* GOAL OF THE EXERCISE
The lines to be extracted begin at the line containing "Given: Tap the Wi-Fi icon in the status bar" and end at the last line of the data below; copy them exactly and leave out the pictures.

##### DATA #####

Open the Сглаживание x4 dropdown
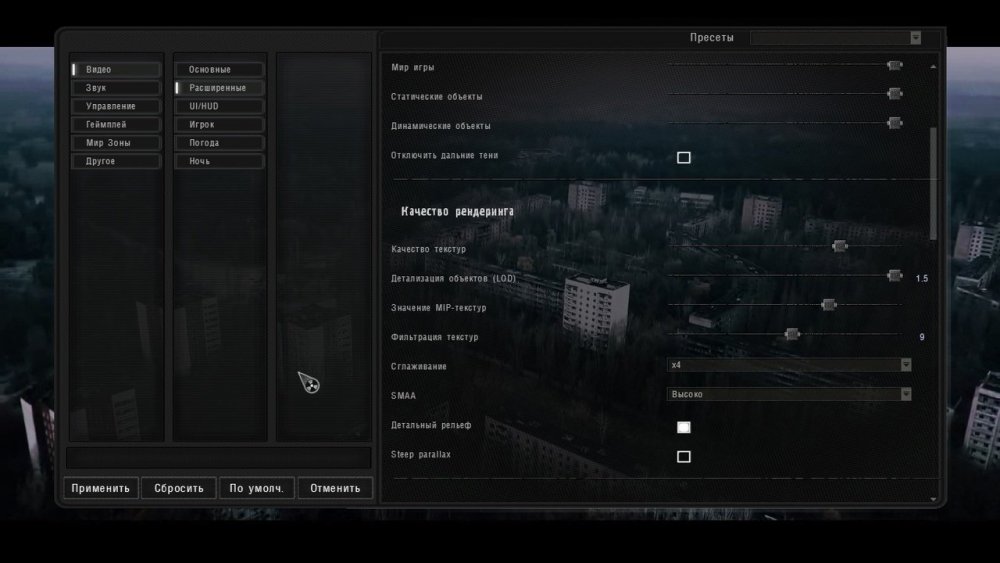Image resolution: width=1000 pixels, height=563 pixels. [x=789, y=366]
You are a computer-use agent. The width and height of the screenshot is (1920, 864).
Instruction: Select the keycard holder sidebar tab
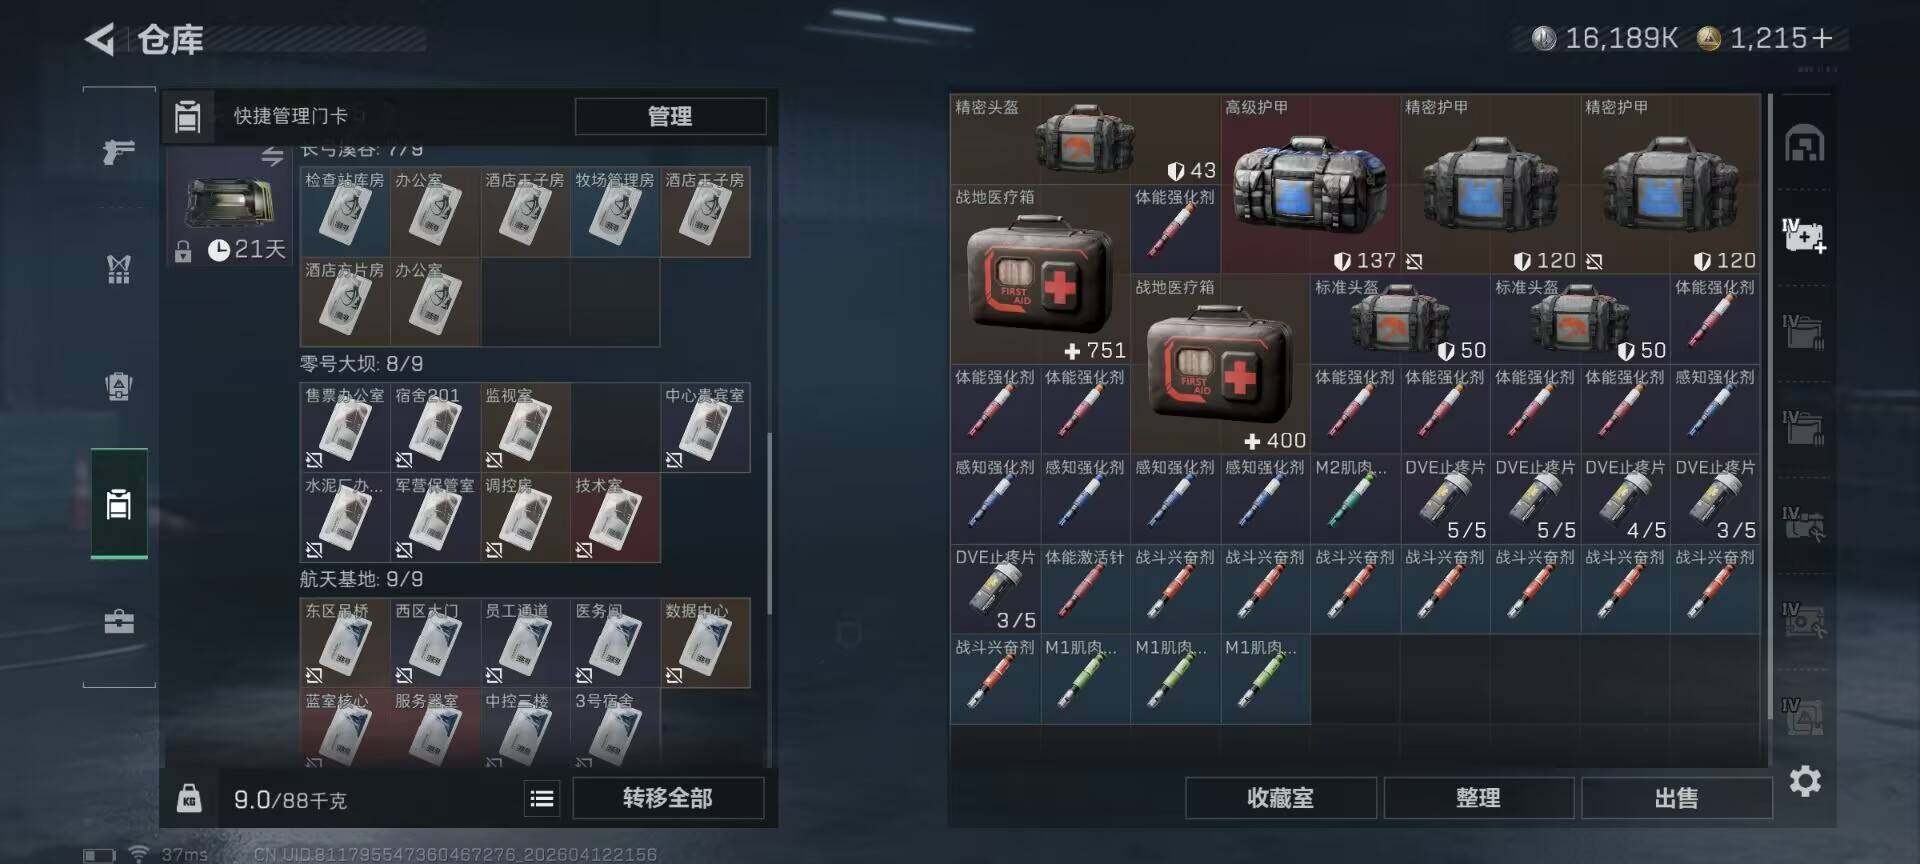(x=119, y=504)
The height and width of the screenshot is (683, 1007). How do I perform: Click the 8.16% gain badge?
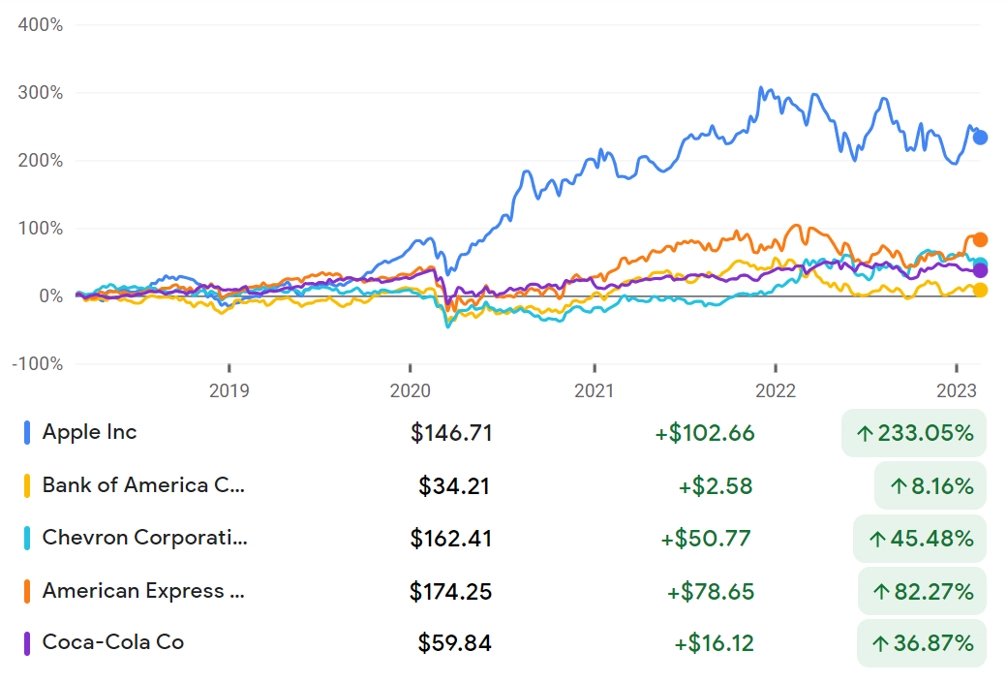[930, 486]
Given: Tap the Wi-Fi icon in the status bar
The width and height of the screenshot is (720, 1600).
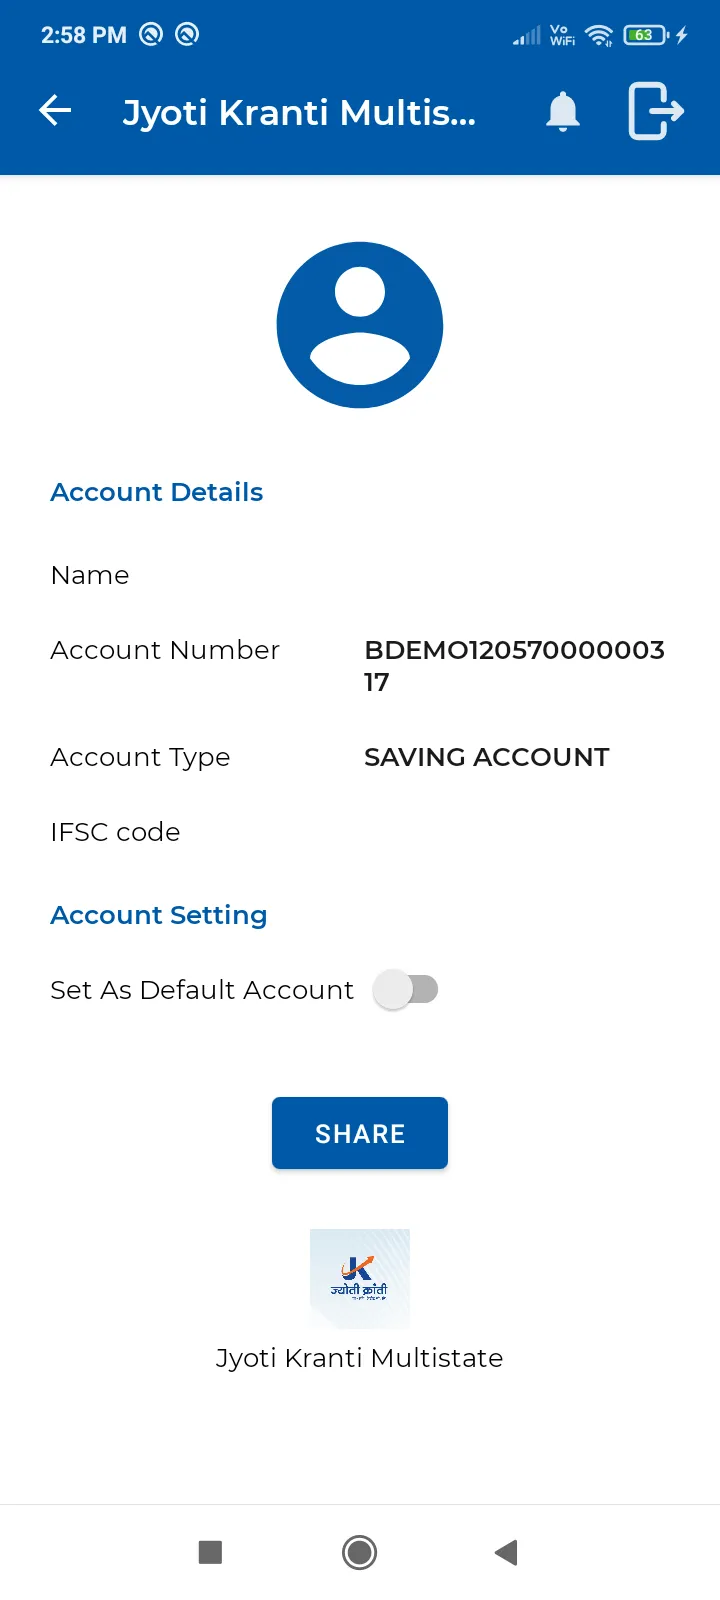Looking at the screenshot, I should point(597,34).
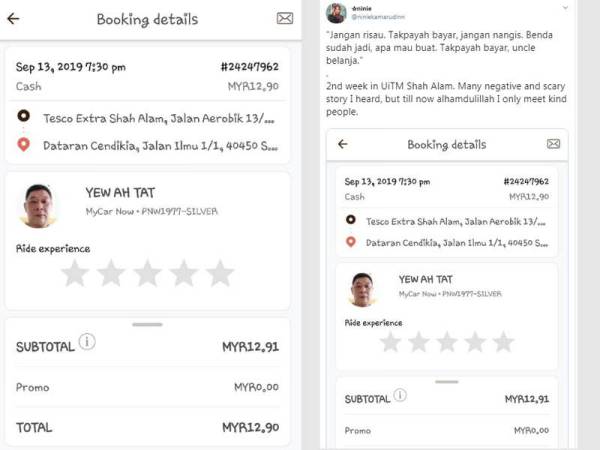Click the info icon beside left SUBTOTAL
The width and height of the screenshot is (600, 450).
[x=87, y=342]
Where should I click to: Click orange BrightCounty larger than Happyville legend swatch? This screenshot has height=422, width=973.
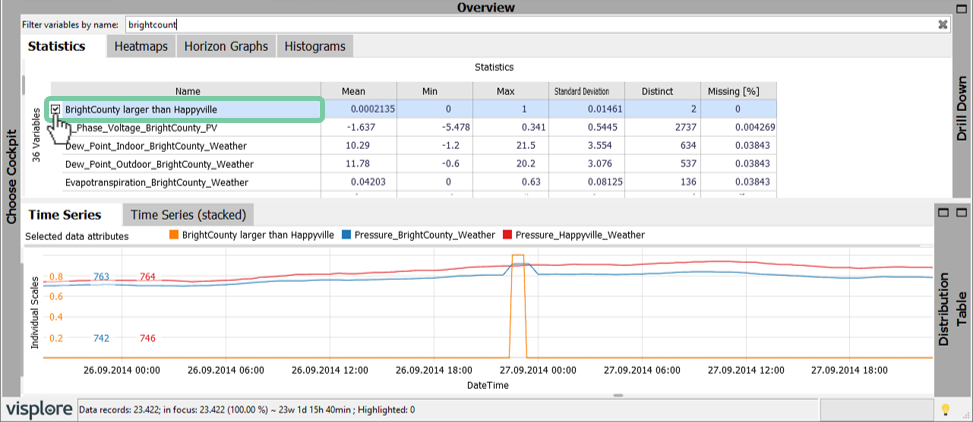[x=174, y=235]
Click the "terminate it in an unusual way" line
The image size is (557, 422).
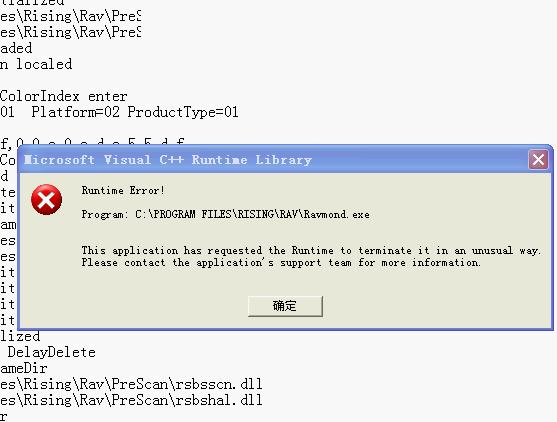pos(311,251)
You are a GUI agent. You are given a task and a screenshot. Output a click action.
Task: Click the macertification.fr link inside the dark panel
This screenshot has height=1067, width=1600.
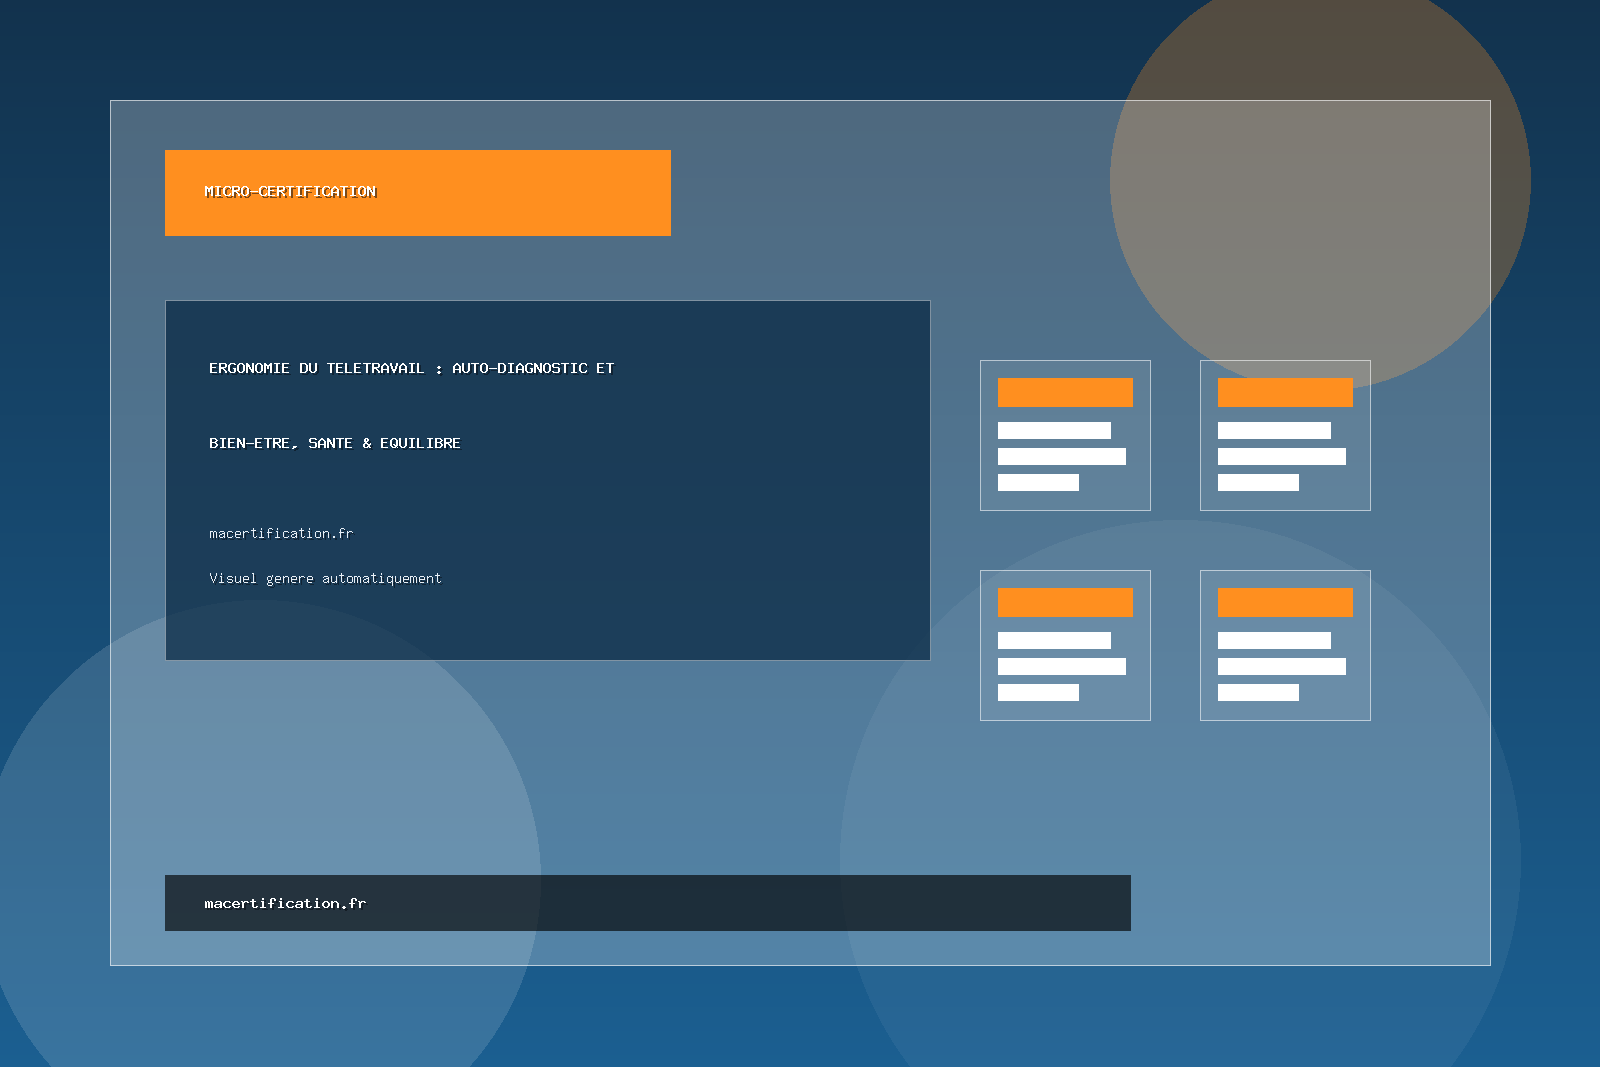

#####

* PROBLEM SOLUTION
Given: Tap the Wi-Fi icon in the status bar
The width and height of the screenshot is (720, 1600).
Looking at the screenshot, I should point(597,34).
Click the info icon beside left SUBTOTAL
The width and height of the screenshot is (600, 450).
[x=87, y=342]
Where should I click to: Click orange BrightCounty larger than Happyville legend swatch? This screenshot has height=422, width=973.
[x=174, y=235]
Click the "terminate it in an unusual way" line
The image size is (557, 422).
pos(311,251)
You are a GUI agent. You are given a task and a screenshot. Output a click action.
Task: Click the macertification.fr link inside the dark panel
This screenshot has height=1067, width=1600.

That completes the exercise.